▶ PROVIDED ENTRIES
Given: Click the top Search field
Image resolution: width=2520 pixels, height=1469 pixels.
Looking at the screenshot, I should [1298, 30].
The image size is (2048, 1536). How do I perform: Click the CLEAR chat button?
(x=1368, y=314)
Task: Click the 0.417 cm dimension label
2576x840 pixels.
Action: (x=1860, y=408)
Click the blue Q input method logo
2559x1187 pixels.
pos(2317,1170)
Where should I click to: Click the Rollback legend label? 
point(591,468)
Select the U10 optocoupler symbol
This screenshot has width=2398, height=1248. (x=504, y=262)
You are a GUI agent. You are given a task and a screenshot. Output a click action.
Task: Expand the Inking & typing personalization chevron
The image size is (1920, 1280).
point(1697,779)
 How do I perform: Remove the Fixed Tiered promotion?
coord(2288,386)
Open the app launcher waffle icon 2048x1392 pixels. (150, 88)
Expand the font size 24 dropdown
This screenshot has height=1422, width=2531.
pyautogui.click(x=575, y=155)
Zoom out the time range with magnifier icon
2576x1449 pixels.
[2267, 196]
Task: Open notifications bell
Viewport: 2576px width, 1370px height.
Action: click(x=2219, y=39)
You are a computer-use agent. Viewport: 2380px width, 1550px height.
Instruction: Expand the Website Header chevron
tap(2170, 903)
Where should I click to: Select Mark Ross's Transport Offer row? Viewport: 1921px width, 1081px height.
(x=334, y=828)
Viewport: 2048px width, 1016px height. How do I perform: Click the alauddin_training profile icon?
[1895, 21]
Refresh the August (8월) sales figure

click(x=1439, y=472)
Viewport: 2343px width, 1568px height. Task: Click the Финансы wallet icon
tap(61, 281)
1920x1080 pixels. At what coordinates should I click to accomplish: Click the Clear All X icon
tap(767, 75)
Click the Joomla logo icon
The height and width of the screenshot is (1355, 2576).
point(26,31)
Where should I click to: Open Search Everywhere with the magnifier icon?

▶ WORK REQUEST
Show every line from the entries above in which "Search" appears.

▶ WRITTEN SOLUTION
Given: Click the top Search field
Where should I click to: Open Search Everywhere with the magnifier icon?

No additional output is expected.